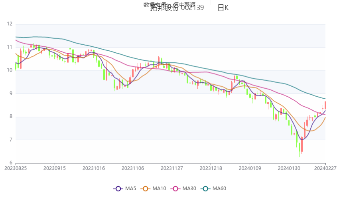The image size is (339, 207).
Task: Click the 20230825 date on the x-axis
Action: [x=16, y=169]
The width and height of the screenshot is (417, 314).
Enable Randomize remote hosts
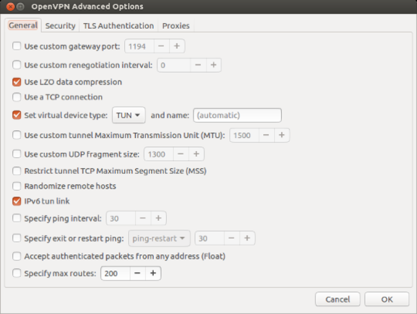(17, 186)
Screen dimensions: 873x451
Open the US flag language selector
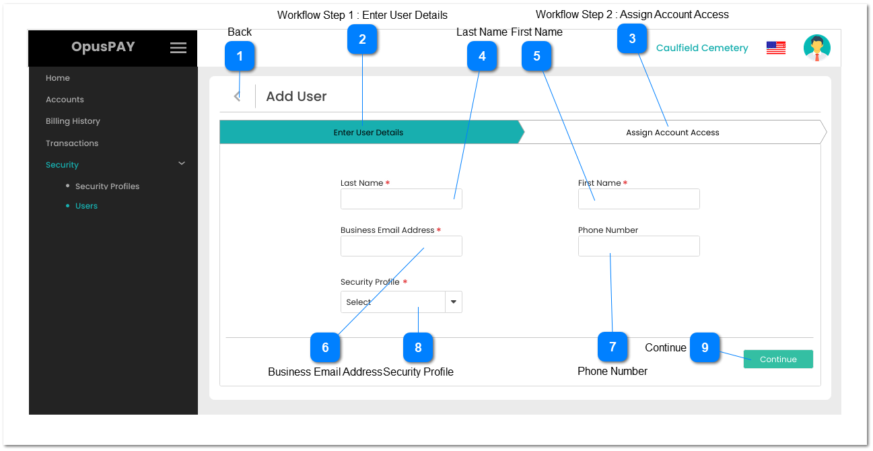click(775, 48)
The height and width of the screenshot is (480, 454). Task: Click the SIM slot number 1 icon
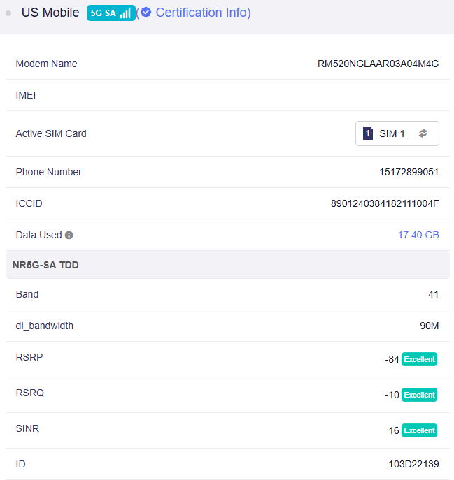[368, 133]
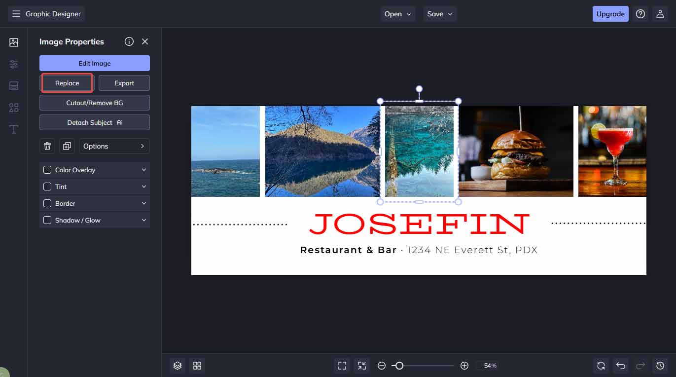Click the duplicate image icon
The height and width of the screenshot is (377, 676).
coord(67,146)
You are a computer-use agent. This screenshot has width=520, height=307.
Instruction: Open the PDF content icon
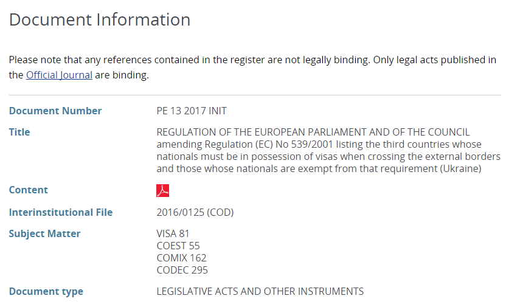[162, 190]
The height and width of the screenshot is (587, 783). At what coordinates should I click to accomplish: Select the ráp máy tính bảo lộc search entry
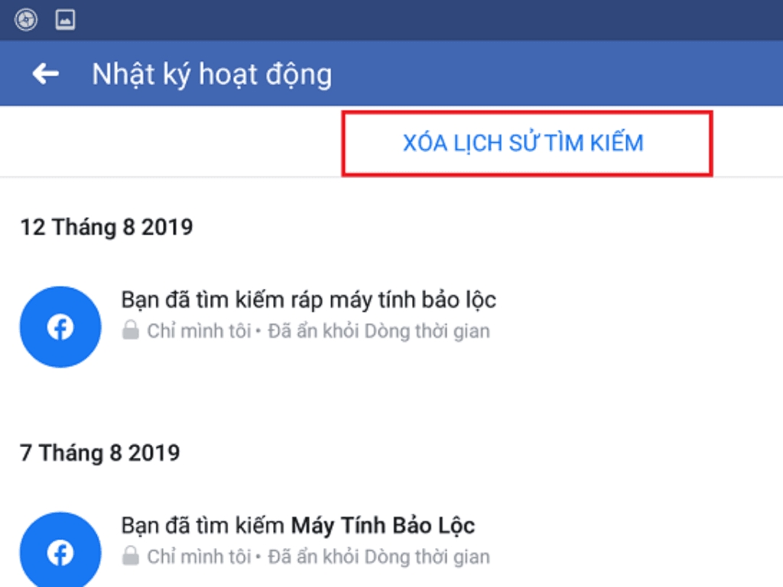click(x=309, y=300)
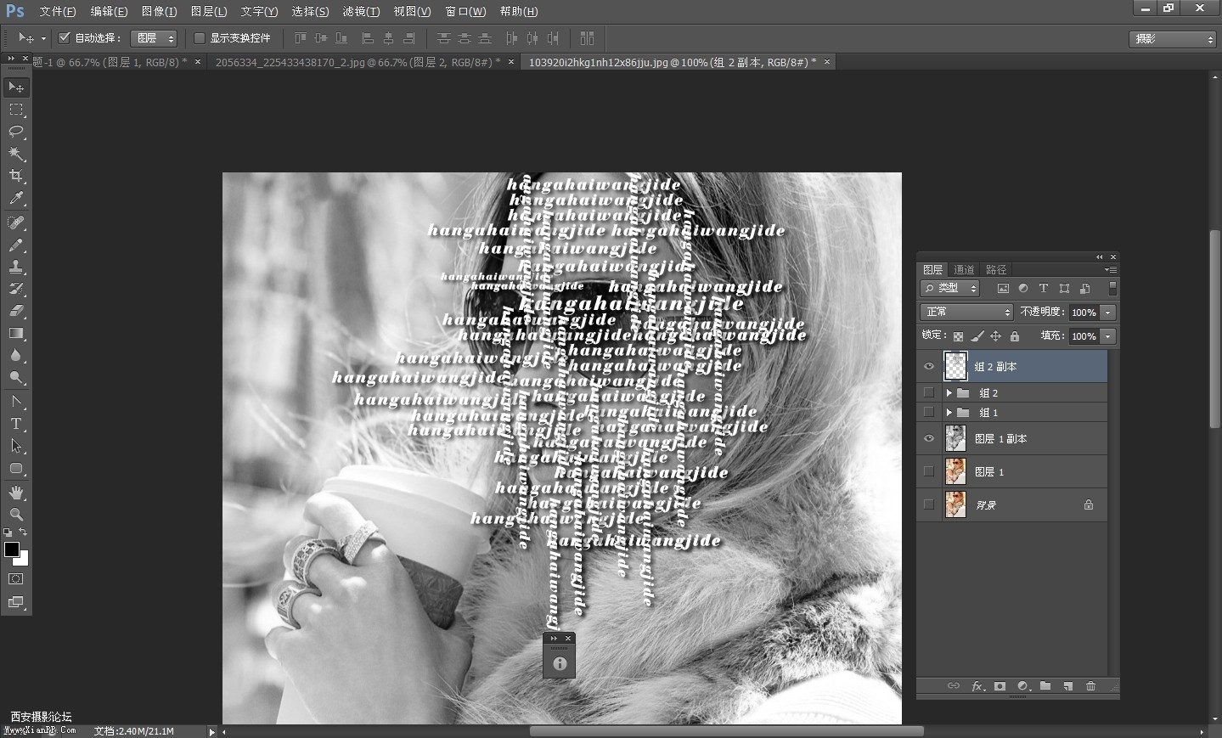Click the foreground color swatch
The image size is (1222, 738).
[12, 549]
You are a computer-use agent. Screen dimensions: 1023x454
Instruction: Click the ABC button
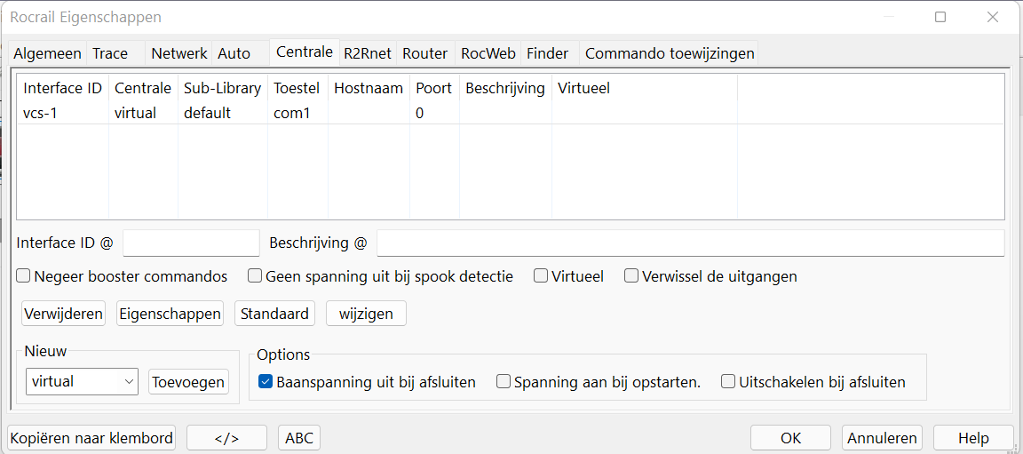299,438
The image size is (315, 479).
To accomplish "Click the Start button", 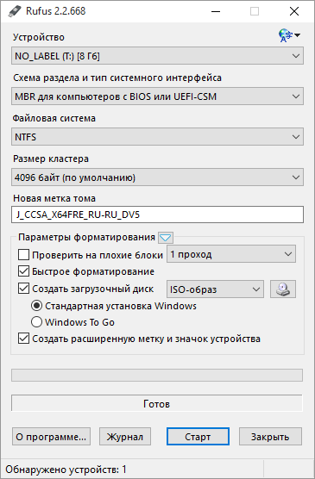I will click(198, 437).
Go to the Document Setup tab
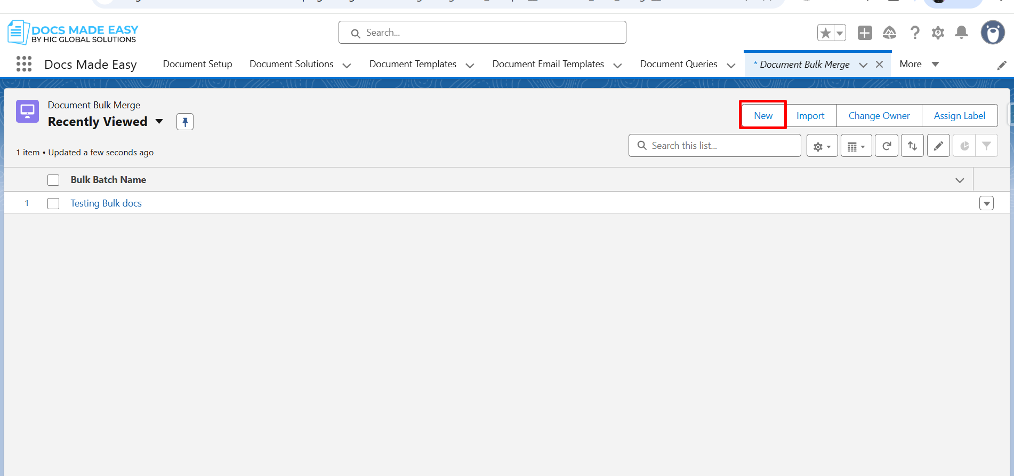 (x=197, y=64)
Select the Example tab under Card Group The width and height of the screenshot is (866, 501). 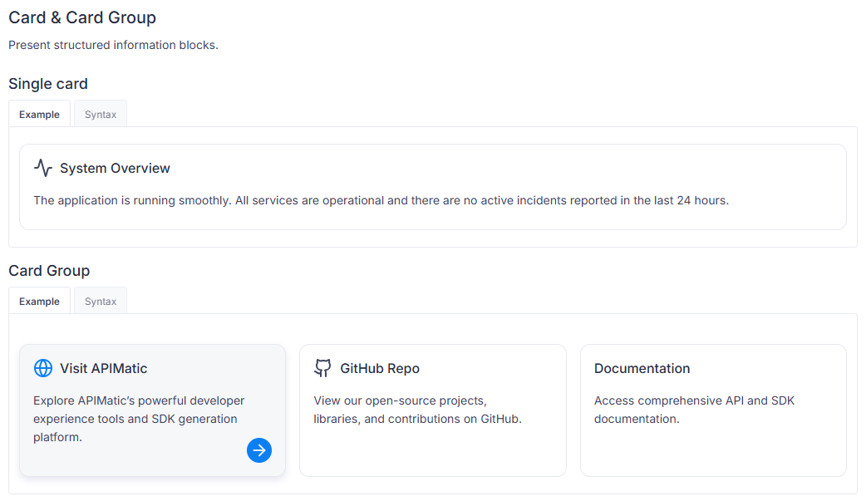pyautogui.click(x=40, y=302)
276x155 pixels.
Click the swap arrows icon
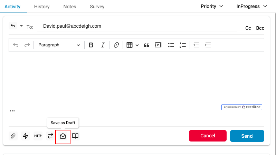[50, 136]
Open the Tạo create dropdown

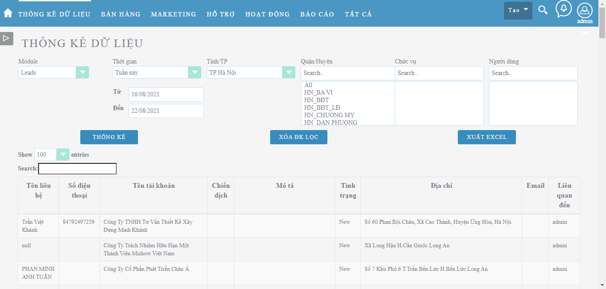pos(518,10)
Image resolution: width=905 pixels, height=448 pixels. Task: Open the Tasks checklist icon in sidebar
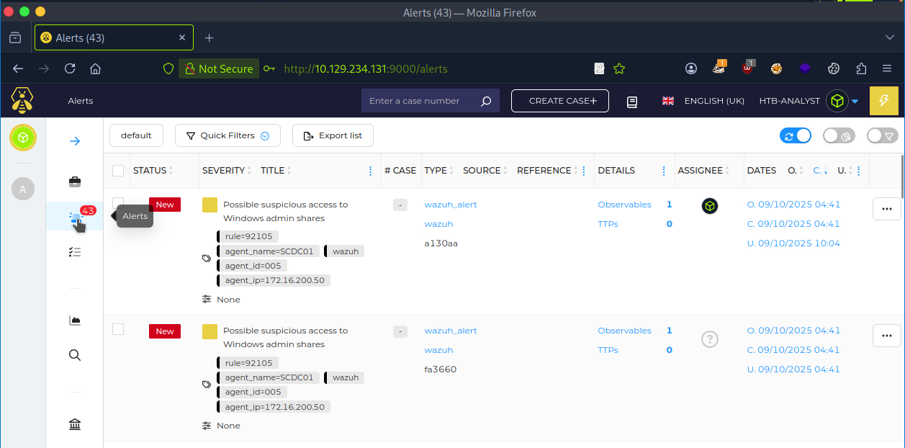[75, 251]
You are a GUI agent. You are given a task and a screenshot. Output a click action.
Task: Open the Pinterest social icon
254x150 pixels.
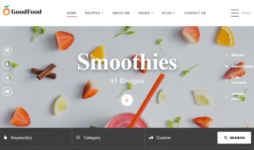(x=7, y=78)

_ _ _

The lines you need are those with the word "dimensions"; list them from the entries.

**Written response**
Screen dimensions: 873x451
You are a computer-use agent. Screen dimensions: 1023x454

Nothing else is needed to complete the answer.